▸ Data records
=======

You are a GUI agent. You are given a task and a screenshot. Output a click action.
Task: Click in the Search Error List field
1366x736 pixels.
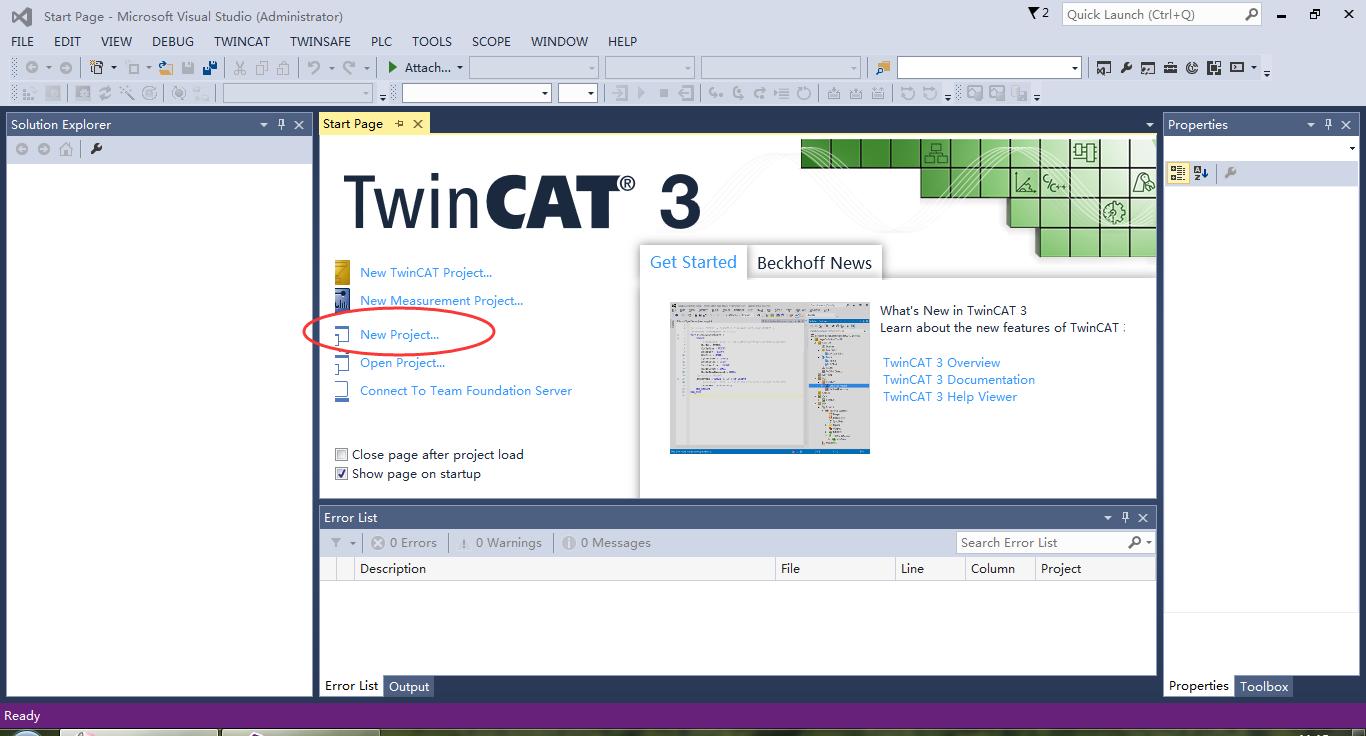(x=1040, y=543)
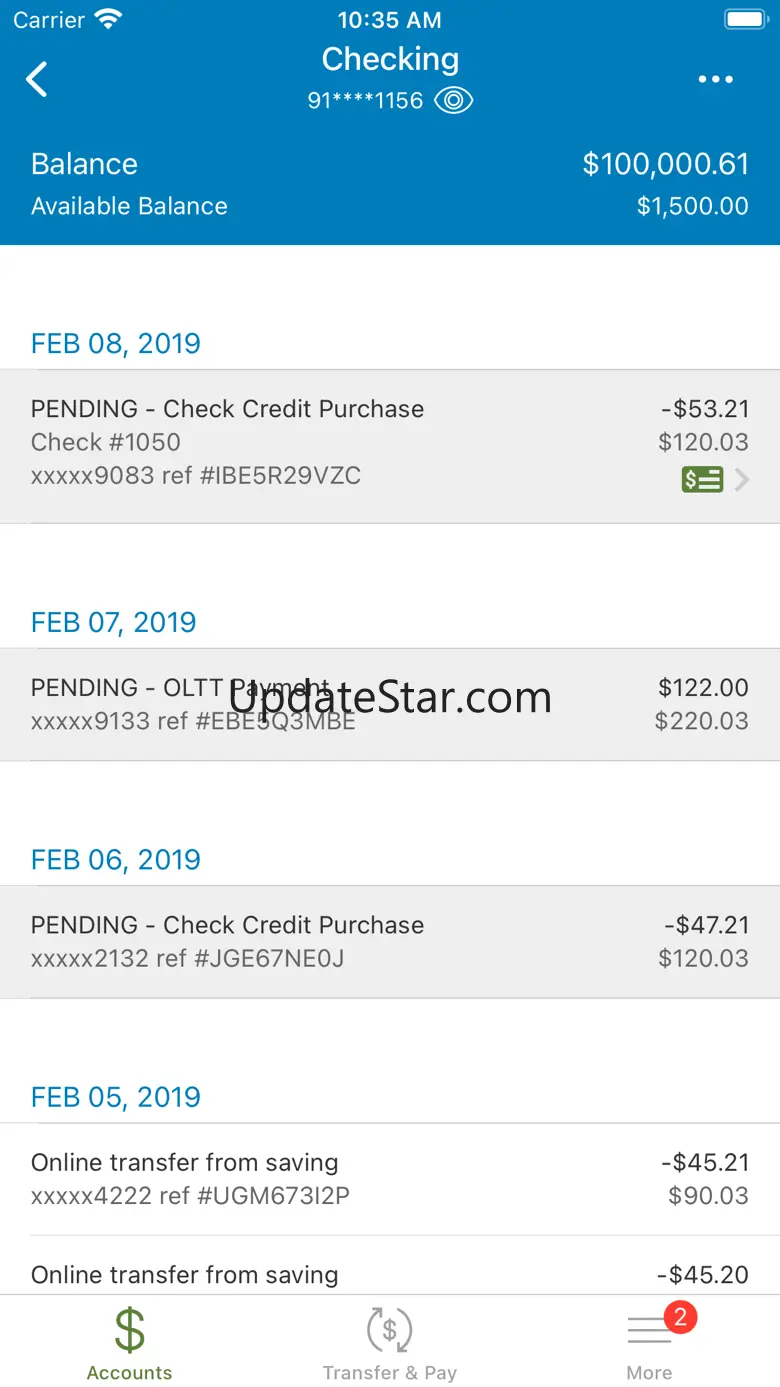This screenshot has width=780, height=1387.
Task: Open the PENDING OLTT Payment transaction
Action: coord(390,704)
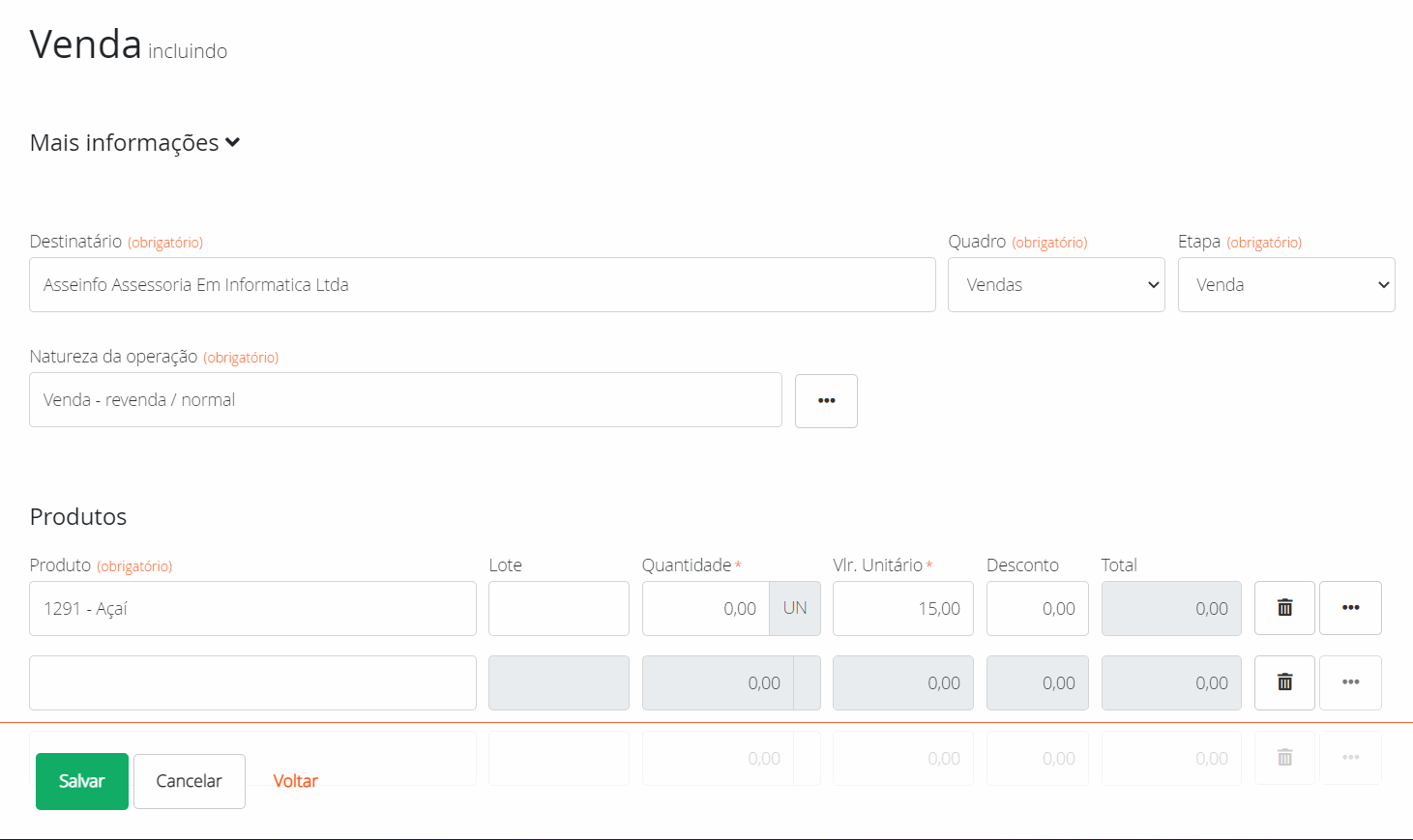Click the Produto field showing 1291 - Açaí

[x=251, y=608]
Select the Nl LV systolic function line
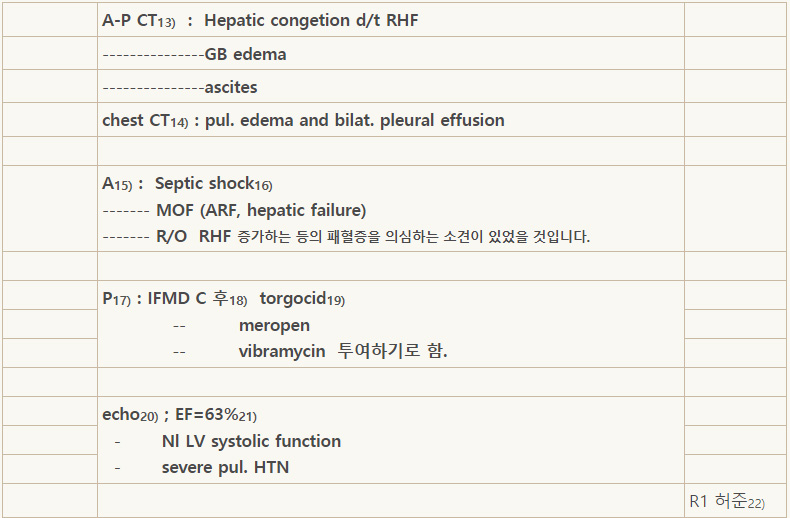Screen dimensions: 790x518 click(x=251, y=441)
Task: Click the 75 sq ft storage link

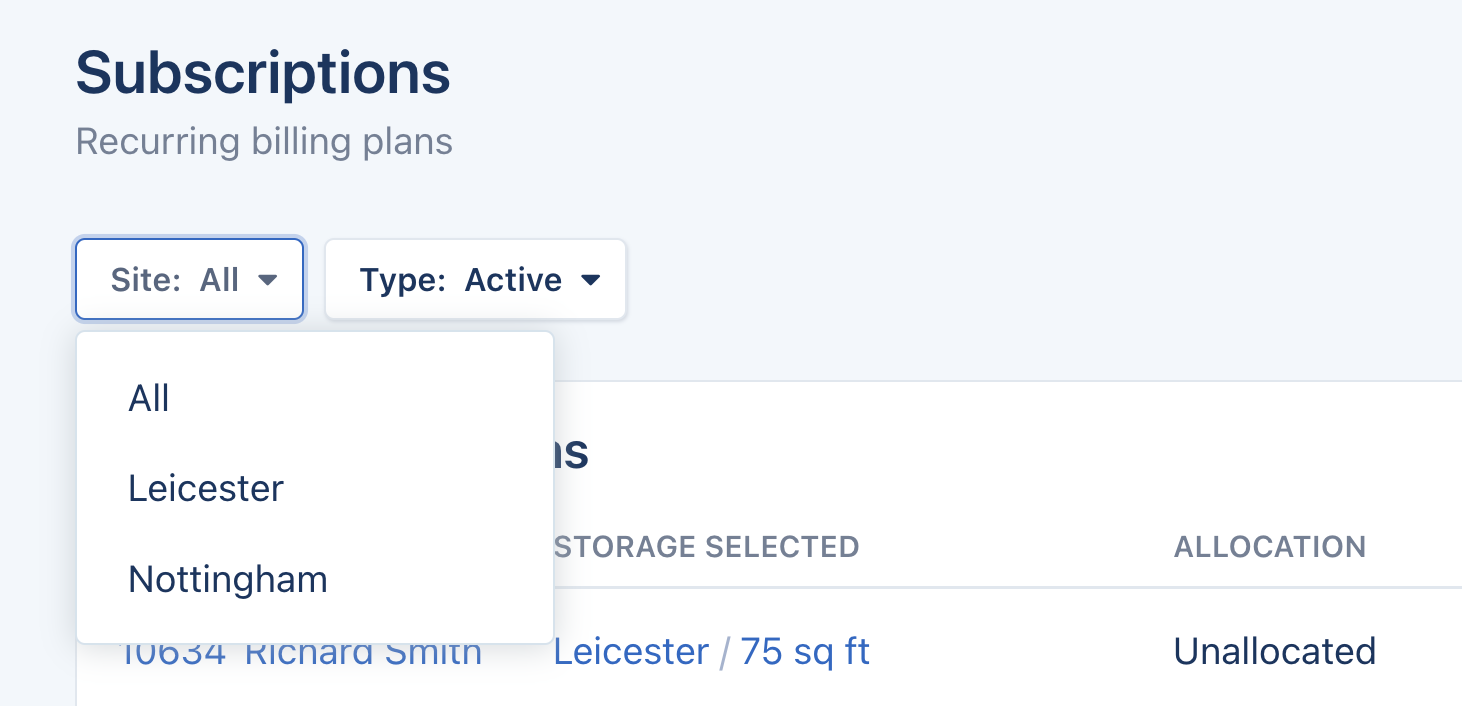Action: click(805, 652)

=======

Return each line above word for word. Skip the pictures.

▸ Exercise answer
You are a GUI agent. You are given a task and a screenshot. Output a click action.
Task: Click in the Search Error List field
1366x736 pixels.
(x=1040, y=543)
This screenshot has width=780, height=1387.
Task: Open the PENDING OLTT Payment transaction
Action: coord(390,704)
Click the Produto field showing 1291 - Açaí

[x=251, y=608]
Select the Nl LV systolic function line
Screen dimensions: 790x518 click(x=251, y=441)
Task: Click the 75 sq ft storage link

Action: click(805, 652)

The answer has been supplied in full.